(Problems):
[1] Answer these questions using the financial statement notes:
(a) At what basis and by what method are inventories valued?
(b) On what date did the amendment to the bank Credit Agreement expire?
(c) For what price did the Company sell its former Fresno, California manufacturing facility and certain related equipment?
[2] Please list every inventory category in the financial statement notes, along with its amount at September 29, 1996.
## Begin Text passage
Certain information and footnote disclosures normally included in
financial statements prepared in accordance with generally accepted
accounting principles have been condensed or omitted pursuant to such
rules and regulations, although the Company believes that the
disclosures are adequate to make the information presented not
misleading. The condensed consolidated financial statements and these
notes should be read in conjunction with the consolidated financial
statements of the Company included in the Company's Annual Report
on Form 10K for the year ended December 31, 1995.
The consolidated balance sheet at December 31, 1995 has been derived
from the audited financial statements at that date and condensed.
2. The information furnished herein reflects, except as discussed in Note 5,
all adjustments (consisting only of normal recurring accruals) which are,
in the opinion of management, necessary for a fair presentation of
results of operations for the interim period. Results of operations for
the nine months ended September 29, 1996 are not indicative of results
to be expected for the entire year.
3. Inventories are valued at the lower of cost (first-in, first-out method)
or market. A summary of the inventories follows:
September 29, December 31,
1996 1995
------------- -------------
Raw Materials $1,779,000 $4,806,000
Work in Process 2,746,000 2,529,000
Finished Goods 2,923,000 3,365,000
------------ ------------
$7,448,000 $10,700,000
============ ============
Included in inventory above were cores of $3.7 million
(September 29, 1996) and $6.2 million (December 31, 1995).
4. For reporting purposes, product and core returns are offset against gross
sales in arriving at net sales. For the nine months ended September 29,
1996 and October 1, 1995 returns were $13,174,000, and $38,573,000
respectively.
5. The Company amended its bank Credit Agreement effective July 1,
1996. This amendment expired on September 30, 1996. The banks
have continued to fund the Company's operations under substantially
the same terms as in effect under the expired extension.
The Company has been in discussion with its banks regarding a long
term financing arrangement through 1997 which contemplates an
agreement with its unsecured creditors. Discussions between the
Company and a panel representing its unsecured creditors have
continued through the third quarter. The Company is working to
finalize agreements with the banks and unsecured creditors in the fourth
quarter. There can be no assurance, however, that such agreements will
be obtained. Without long term financing and an agreement with the
unsecured creditors, the Company would not have sufficient funds to
meet its obligations and would need to seek court protection.
The Company's financial statements are prepared on a going concern basis
and do not contain adjustments which may be necessary should the Company
be forced to liquidate assets or take other actions to satisfy debt
payments.
As previously reported, the Company received notice in September 1995
that the lending bank to its 50% owned Canadian joint venture had
demanded payment on its loan and guarantees from the Company. In
July 1996, the joint venture's debt was refinanced with another lender.
The Company provides, through a wholly owned foreign subsidiary,
a guarantee on the outstanding debt.
6. In the third quarter, the Company sold its former Fresno, California
manufacturing facility and certain related equipment for $2,800,000
less expenses. It also sold another idle facility for $250,000 less
expenses. The net proceeds of both transactions were used to pay off
existing mortgages ($747,000) and bank debt ($2,200,000). Net
proceeds from the sales approximated the net book value of the assets
sold.
## End Text passage
## Begin Material provided
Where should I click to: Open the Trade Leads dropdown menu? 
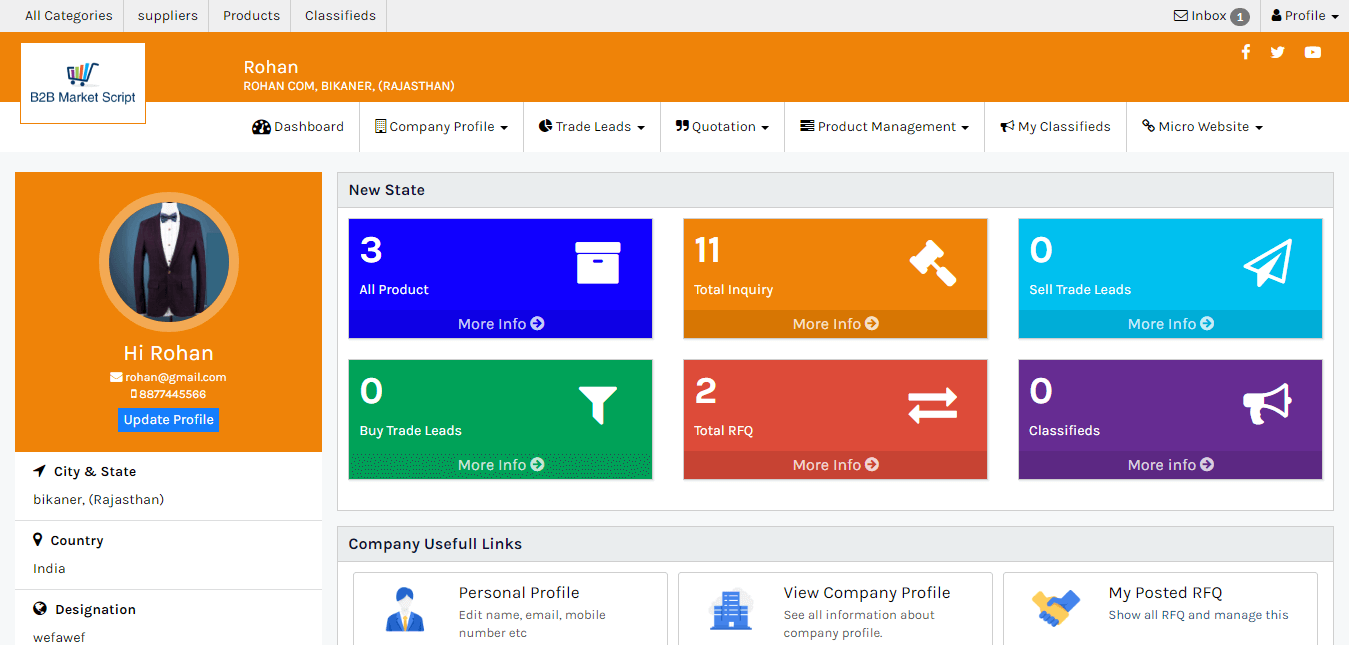click(591, 127)
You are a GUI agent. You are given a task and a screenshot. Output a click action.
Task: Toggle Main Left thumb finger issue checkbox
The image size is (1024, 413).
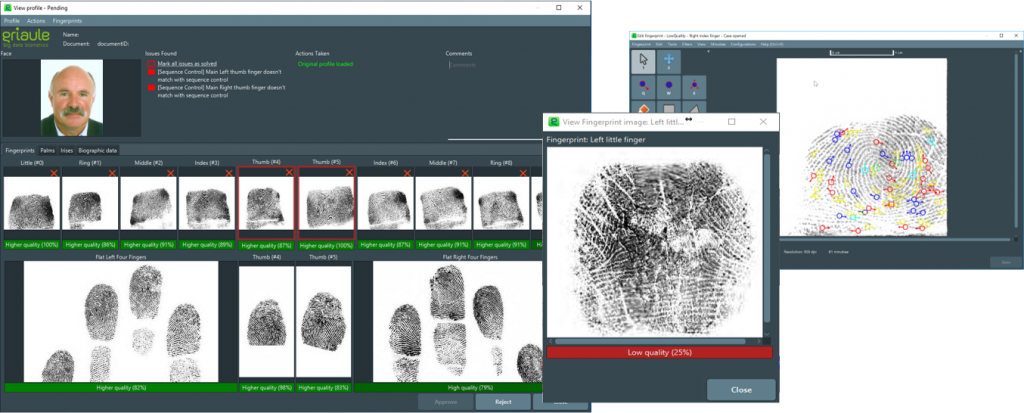point(151,72)
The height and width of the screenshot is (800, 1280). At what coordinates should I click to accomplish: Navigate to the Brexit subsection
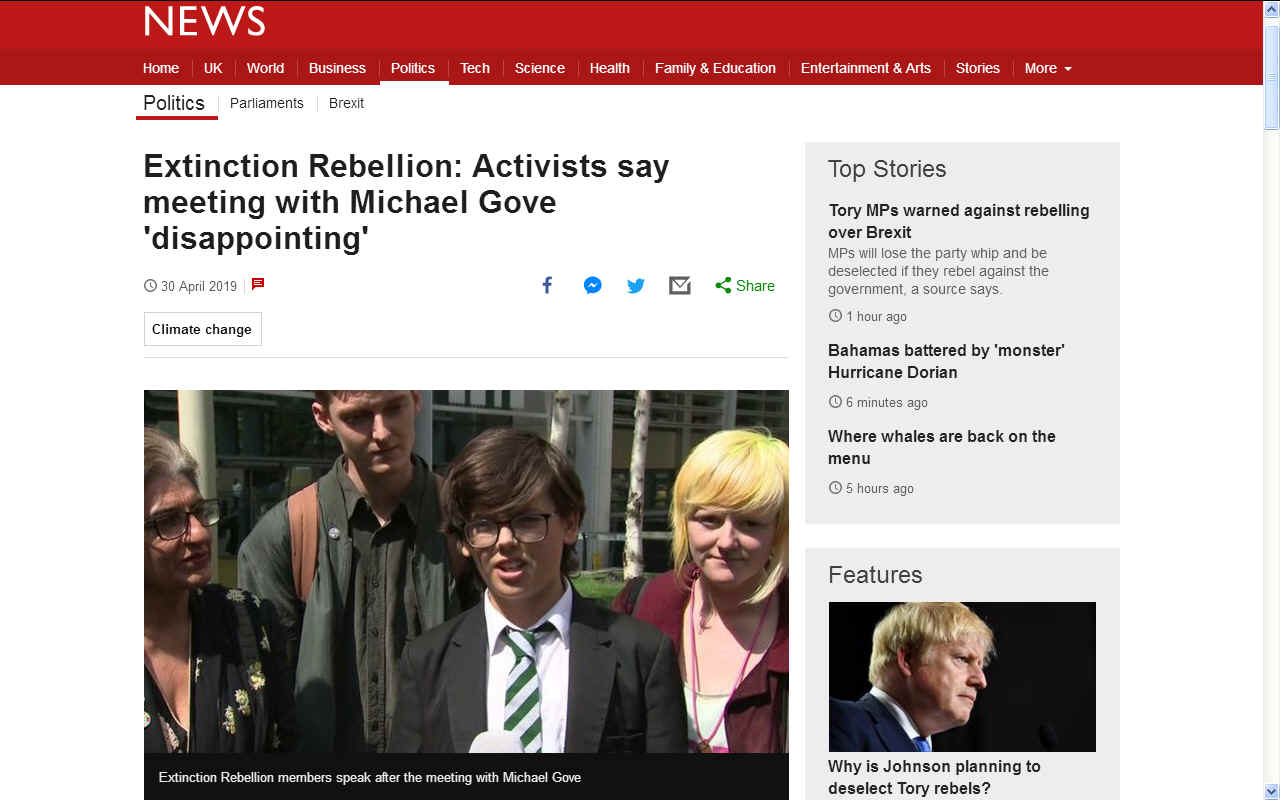346,103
## End Material provided
(Expected answers):
[1]
(a) At the lower of cost (first-in, first-out method) or market.
(b) September 30, 1996.
(c) $2,800,000 less expenses.

[2]
Raw Materials: $1,779,000
Work in Process: $2,746,000
Finished Goods: $2,923,000